Clube A Hebraica tem projeto de empreendedorismo para jovens

Comunidade pretende manter na agremiação jovens que costumam se ausentar dela por motivos profissionais; projeto é aberto a não sócios

O Estado de S.Paulo

10 de julho de 2017 | 16h29

Empreender é uma aspiração cada vez mais comum. Pesquisa encomendada pela Federação das Indústrias do Estado do Rio de Janeiro (Fierj), revela que dois a cada três jovens brasileiros pretendem seguir esse rumo.

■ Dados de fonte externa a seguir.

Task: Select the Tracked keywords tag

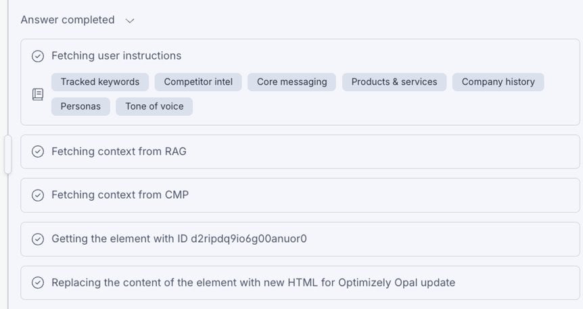Action: (x=100, y=82)
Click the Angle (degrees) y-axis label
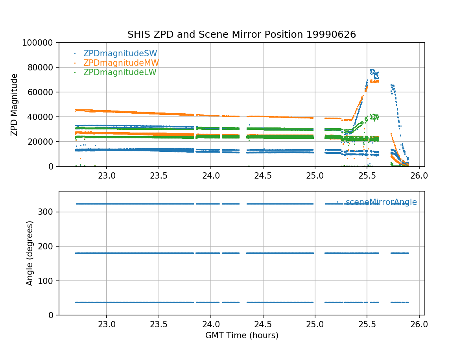 [30, 253]
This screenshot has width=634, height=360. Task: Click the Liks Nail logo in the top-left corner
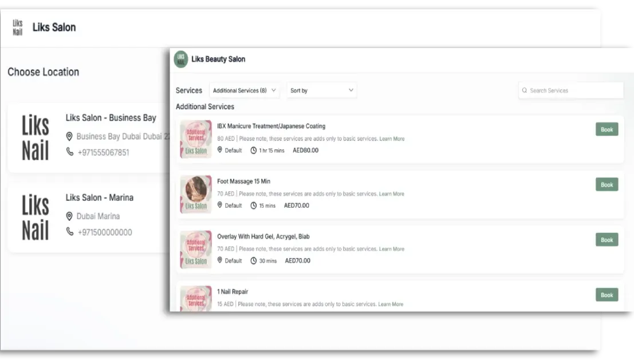17,27
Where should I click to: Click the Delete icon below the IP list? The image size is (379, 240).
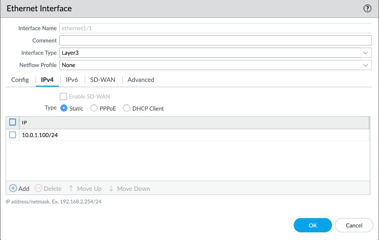point(39,189)
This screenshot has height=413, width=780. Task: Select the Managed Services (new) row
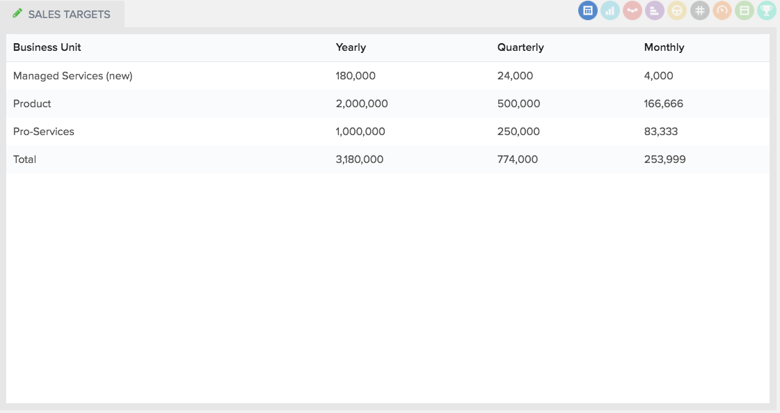coord(388,76)
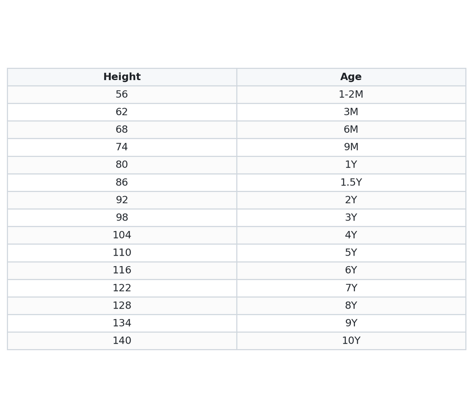Select the 1-2M age cell
The height and width of the screenshot is (418, 473).
click(351, 95)
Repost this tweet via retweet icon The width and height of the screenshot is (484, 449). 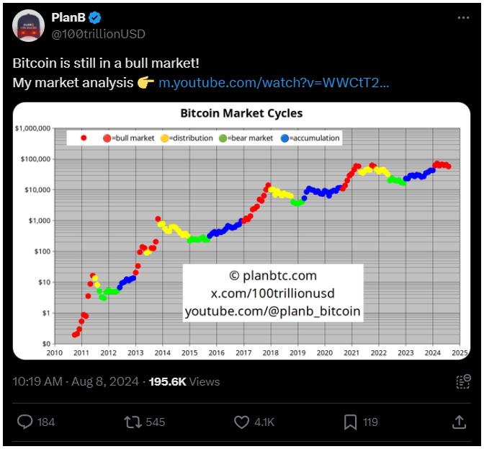(134, 422)
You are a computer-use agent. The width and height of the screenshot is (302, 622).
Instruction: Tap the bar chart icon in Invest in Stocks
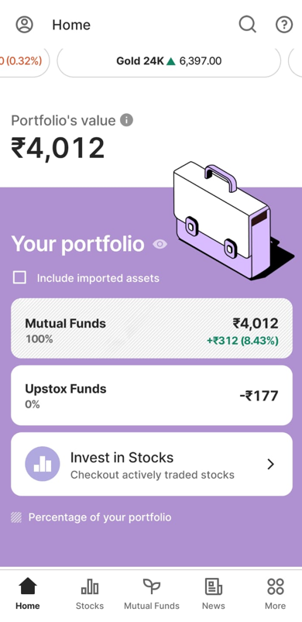[43, 464]
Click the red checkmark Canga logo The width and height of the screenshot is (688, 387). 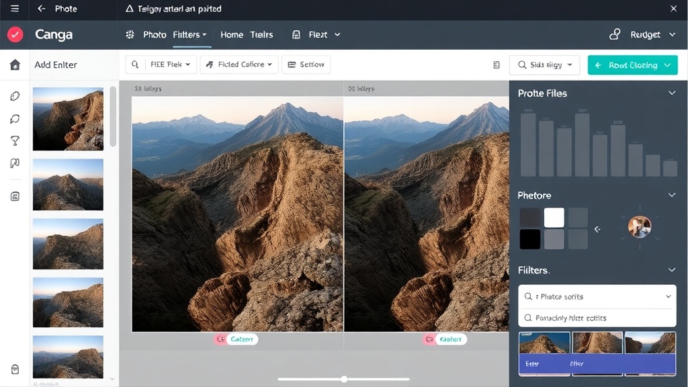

Em São Paulo, por outro lado, um levantamento feito pelo clube A Hebraica de São Paulo concluiu que a faixa etária entre os 18 e os 35 anos é aquela com o menor número de frequentadores da associação. É o momento em que os jovens colocam a vida profissional num plano mais elevado, deixando os laços comunitários em segundo plano. A caminho dos 40 anos, muitos desses sócios já estão casados e com filhos, e voltam a frequentar o clube para desfrutar o convívio familiar.

Munida dessas informações todas, a diretoria da agremiação decidiu criar um atrativo para orientar, dentro do clube, os sócios a empreender e atraí-los para a agremiação. Trata-se do Merkaz, projeto desenhado para disseminar conhecimento sobre empreendedorismo, ampliar redes de contatos e proporcionar oportunidades de crescimento pessoal e profissional. 

Um dos atrativos do Merkaz é a quantidade de bons profissionais, tanto na ativa como já aposentados. "Muitos dos encontros em sinagogas já terminam mesmo em conversas sobre negócios. O Merkaz é um espaço que simplesmente vai proporcionar mais apoio, feedback e mentoria para acelerar esses processos naturais", diz André Cain, que se beneficiou do Merkaz e também do Núcleo de Empreendedorismo da USP para lançar a Flowsense, primeira empresa formada a partir do Merkaz.

Cabe ressaltar que o Merkaz está aberto também a empreendedores de fora da comunidade judaica e a não-sócios da Hebraica. "Predominam nos encontros membros da comunidade em razão da rede de contatos, mas o local está aberto a todos", acrescenta Cain.

Para se ter uma ideia do tipo de experiência contemplada pelo jovens empreendedores no local, basta citar que o diretor da Amazon no Brasil, Alex Szaspiro, membro da comunidade, participou de alguns encontros.